(Stored data entries)
·····

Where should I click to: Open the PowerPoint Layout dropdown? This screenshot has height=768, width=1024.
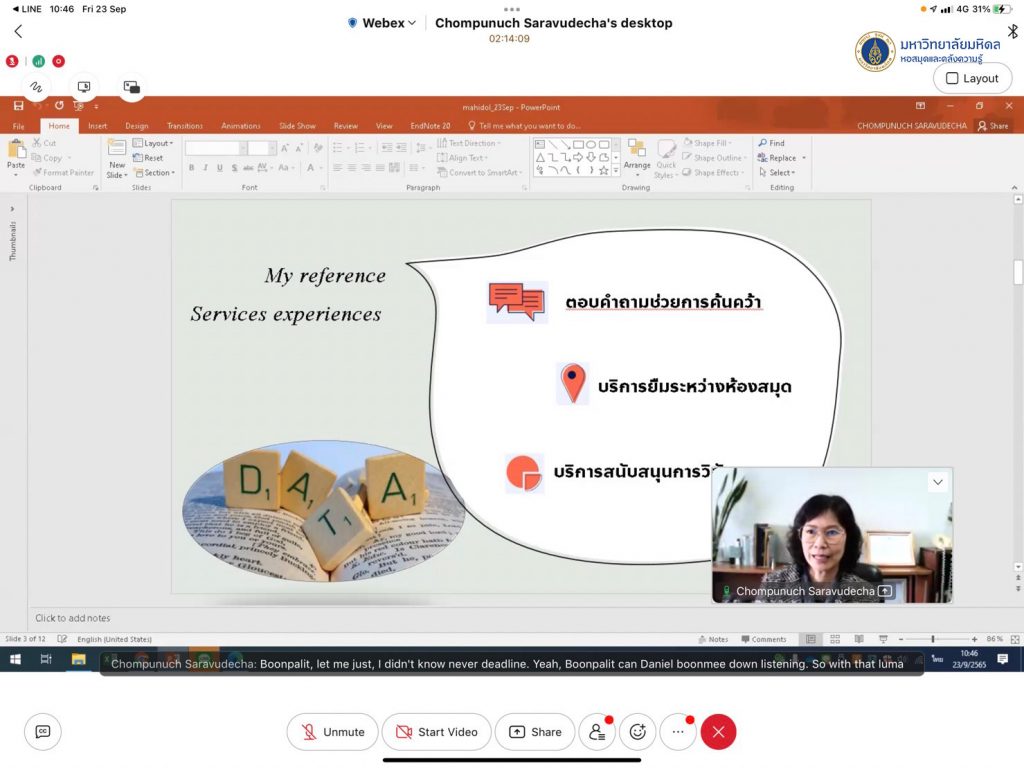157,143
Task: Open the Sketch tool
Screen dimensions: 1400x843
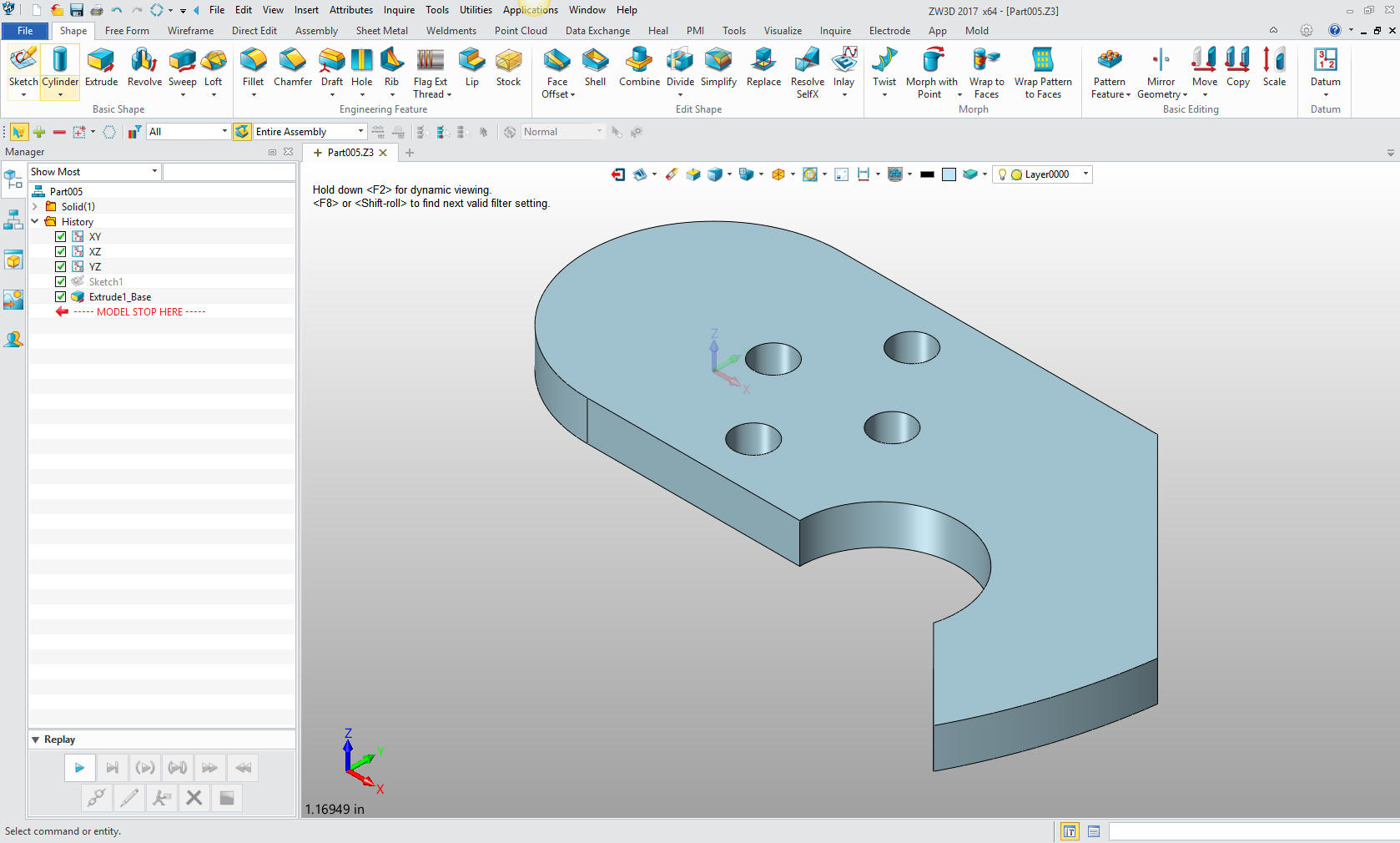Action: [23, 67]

·····

## WORK ORDER
Skip the images and restate each record above word for word.

## RESPONSE
Where should I click to: Open the PowerPoint Layout dropdown? This screenshot has height=768, width=1024.
157,143
Task: Open the Sketch tool
Screen dimensions: 1400x843
Action: [23, 67]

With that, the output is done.